First are the freedoms of press, religion, and speech. I attend a religious school and am writing into a newspaper (if you can call it news) to voice my opinion. Second is the right to keep and bear arms. I own multiple guns, though none are on campus. Third is protection from quartering troops. There are not any soldiers living in my basement. Fourth is protection from unreasonable search and seizure. I haven’t had my house raided by the government, although my dorm room was randomly searched by my RD and CA, which could constitute a violation of the Bill of Rights. The fifth right is to due process. The sixth is trial by jury, and the seventh is civil trial by jury. Right number eight is prohibition of excessive bail, nine is the protection of other rights, and number ten gives power to the states. Reading over these Rights that the Constitution gives me, I can say that the Government of the United States of America has not violated one of my civil rights. In fact, the only right even closely infringed upon was done so by the authority of EMU, not the USA.

So, in conclusion, complaints about imagined personal offenses accomplish nothing except giving other people headaches. Stop complaining about how horrible your life is in this country. If you don’t like it, move. As the old German proverb goes, “Instead of complaining that the rosebush is full of thorns, be happy that the thorn bush has roses.”

-Andrew Shantz

As humans, we are a meaning-making species. We delight in drawing parallels between events current and past, a quality which allows us to adapt far more quickly than other species. Christians in particular have a history of drawing historical parallels. The author of Revelations compares Rome to Babylon and certain prophets in the Old Testament compared Babylon to the even earlier Assyrians.

In this country, Christians have often struggled to find parallels between our contemporary situation and our Christian past. Many Christians have begun to compare our situation to that of Christians in Rome, but there is an earlier parallel that has yet to be drawn, even though it is the clearest parallel. We live during the second coming of the Canaanites.

“Canaanites” is a loose term that can be used for any polytheistic people encountered by the Jews in the time right after their creation as a people through the events surrounding the giving of the Law to Moses. In the Old Testament, that which is foreign to the nature and will of God is labeled Canaanite.

The Jews had a hard time living as a separate people in the midst of this very diverse group of people; it is interesting to note that the Bible has kind words for the Persian and Roman empires but there is only condemnation for the Canaanites. Their lives were full of decadence and immorality and it was for this reason that they were so seductive to the early Israelites. The Jews learned many habits from these people, including infant sacrifice, polygamy, and other assorted perversions. What saved the Jews from degenerating into another band among the people of Canaan was the commitment of some to the belief in one God, a jealous God who desired to keep his people separate from immoral living.
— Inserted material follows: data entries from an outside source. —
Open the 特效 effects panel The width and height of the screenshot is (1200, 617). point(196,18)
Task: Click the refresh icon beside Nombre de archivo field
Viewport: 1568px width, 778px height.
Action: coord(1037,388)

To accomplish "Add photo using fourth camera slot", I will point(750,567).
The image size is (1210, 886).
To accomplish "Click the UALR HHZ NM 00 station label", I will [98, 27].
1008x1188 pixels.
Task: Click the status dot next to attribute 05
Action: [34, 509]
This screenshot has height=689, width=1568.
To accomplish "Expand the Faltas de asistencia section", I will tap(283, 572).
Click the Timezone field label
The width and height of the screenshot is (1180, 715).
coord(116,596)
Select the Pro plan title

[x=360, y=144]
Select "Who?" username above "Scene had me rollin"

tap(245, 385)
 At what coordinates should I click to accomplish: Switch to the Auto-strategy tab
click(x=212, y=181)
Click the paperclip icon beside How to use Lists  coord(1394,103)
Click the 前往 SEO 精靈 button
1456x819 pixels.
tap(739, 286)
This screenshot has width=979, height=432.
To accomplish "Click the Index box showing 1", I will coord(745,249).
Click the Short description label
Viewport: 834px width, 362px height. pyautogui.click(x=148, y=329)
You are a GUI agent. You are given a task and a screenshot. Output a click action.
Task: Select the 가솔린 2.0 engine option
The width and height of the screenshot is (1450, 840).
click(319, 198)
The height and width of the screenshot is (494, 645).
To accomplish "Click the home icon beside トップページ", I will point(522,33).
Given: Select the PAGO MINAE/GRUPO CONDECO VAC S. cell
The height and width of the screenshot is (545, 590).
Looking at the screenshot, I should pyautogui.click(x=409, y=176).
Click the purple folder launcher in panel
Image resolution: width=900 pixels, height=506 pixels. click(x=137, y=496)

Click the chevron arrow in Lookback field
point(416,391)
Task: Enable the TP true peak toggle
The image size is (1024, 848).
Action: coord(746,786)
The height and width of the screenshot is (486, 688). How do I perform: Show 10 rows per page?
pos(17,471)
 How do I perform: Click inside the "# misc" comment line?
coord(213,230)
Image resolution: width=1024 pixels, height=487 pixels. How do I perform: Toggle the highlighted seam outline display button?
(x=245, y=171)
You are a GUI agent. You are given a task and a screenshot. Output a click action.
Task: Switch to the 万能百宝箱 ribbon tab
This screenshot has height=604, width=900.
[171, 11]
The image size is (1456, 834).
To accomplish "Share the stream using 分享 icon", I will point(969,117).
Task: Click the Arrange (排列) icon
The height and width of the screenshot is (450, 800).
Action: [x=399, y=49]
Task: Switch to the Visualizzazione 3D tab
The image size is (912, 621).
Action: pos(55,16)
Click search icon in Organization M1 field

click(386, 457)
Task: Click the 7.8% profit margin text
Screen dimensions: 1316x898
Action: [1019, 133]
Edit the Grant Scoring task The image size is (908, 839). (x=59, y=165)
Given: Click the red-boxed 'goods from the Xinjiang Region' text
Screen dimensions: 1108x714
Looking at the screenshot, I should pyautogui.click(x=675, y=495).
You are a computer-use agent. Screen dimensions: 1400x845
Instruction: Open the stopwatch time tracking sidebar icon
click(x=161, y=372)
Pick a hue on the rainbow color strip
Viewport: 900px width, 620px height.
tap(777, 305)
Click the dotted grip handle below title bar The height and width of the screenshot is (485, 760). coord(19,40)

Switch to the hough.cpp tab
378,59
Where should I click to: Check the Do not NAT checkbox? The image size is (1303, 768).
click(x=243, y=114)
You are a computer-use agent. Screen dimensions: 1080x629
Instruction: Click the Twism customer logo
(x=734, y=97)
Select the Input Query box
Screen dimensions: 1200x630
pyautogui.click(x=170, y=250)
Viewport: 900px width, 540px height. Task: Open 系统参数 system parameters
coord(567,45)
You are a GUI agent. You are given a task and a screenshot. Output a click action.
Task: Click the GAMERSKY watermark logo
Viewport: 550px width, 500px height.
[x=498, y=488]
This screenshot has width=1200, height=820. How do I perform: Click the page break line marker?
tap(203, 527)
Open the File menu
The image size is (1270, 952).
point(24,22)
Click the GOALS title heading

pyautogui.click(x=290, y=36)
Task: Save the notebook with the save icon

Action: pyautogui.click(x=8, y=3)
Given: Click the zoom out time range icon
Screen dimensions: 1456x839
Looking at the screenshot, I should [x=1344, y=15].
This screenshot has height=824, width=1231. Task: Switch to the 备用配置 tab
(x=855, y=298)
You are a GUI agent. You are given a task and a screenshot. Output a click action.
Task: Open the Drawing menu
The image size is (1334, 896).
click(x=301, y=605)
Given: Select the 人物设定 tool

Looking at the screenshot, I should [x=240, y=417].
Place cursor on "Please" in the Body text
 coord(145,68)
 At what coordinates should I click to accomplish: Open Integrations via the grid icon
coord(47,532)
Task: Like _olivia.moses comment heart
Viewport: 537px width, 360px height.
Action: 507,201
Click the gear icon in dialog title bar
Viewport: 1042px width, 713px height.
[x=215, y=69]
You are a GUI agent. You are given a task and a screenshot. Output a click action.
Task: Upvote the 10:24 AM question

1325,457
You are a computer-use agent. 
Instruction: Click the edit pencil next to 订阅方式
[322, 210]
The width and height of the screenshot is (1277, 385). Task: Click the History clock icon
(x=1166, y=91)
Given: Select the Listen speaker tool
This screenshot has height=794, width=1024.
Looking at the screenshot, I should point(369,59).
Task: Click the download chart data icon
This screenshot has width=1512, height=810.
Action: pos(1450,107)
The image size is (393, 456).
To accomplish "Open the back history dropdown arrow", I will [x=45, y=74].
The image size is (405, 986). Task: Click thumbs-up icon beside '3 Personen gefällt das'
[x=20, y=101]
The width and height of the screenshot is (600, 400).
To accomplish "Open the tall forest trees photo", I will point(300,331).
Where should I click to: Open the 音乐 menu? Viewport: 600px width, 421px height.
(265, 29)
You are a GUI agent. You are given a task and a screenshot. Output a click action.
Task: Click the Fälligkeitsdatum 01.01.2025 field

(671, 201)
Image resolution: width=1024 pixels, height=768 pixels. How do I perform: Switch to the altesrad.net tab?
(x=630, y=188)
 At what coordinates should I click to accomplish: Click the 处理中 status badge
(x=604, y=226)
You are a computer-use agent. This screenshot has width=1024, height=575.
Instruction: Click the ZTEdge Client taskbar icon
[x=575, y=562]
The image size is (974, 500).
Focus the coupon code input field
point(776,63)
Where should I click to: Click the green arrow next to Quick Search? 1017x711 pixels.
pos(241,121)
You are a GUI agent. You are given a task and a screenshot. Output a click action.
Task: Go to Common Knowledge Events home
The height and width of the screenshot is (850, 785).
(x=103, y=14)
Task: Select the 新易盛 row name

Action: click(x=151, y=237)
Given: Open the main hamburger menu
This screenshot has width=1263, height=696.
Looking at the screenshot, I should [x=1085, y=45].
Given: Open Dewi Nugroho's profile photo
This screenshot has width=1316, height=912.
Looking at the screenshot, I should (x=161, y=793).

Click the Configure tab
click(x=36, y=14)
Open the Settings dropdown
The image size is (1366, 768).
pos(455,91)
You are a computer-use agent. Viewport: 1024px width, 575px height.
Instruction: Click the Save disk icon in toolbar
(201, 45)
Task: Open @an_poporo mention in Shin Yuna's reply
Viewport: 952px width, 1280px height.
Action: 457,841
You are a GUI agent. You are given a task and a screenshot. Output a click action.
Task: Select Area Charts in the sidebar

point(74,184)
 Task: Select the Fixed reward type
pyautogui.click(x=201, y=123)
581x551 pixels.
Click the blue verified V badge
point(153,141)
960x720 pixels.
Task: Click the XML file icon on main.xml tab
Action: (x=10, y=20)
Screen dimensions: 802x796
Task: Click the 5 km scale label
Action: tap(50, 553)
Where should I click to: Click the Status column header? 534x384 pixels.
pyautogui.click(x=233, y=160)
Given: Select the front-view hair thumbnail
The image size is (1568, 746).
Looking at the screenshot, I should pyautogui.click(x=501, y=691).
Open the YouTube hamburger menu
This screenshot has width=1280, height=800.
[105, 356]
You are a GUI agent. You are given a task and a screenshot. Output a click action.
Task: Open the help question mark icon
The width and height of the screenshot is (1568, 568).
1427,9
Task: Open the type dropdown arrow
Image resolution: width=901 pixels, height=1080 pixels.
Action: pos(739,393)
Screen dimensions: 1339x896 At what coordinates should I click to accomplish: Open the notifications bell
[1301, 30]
We are in the same circumstances as the earliest community of believers; we too live in a society that permits any immoral action and encourages a life of selfishness, but I am far less optimistic of our chances. When someone in this culture of permissiveness challenges the status quo and demands that the people of God live pure lives, they are derided as intolerant. We live in a world that claims no one; not even God has a right to tell us to do with our body. As long as tolerance is practiced instead of discipline, as long as sinful living is excused or ignored, there will be no people of God, merely another group of pagans, one among many with slightly different customs and rituals which in the end signify nothing.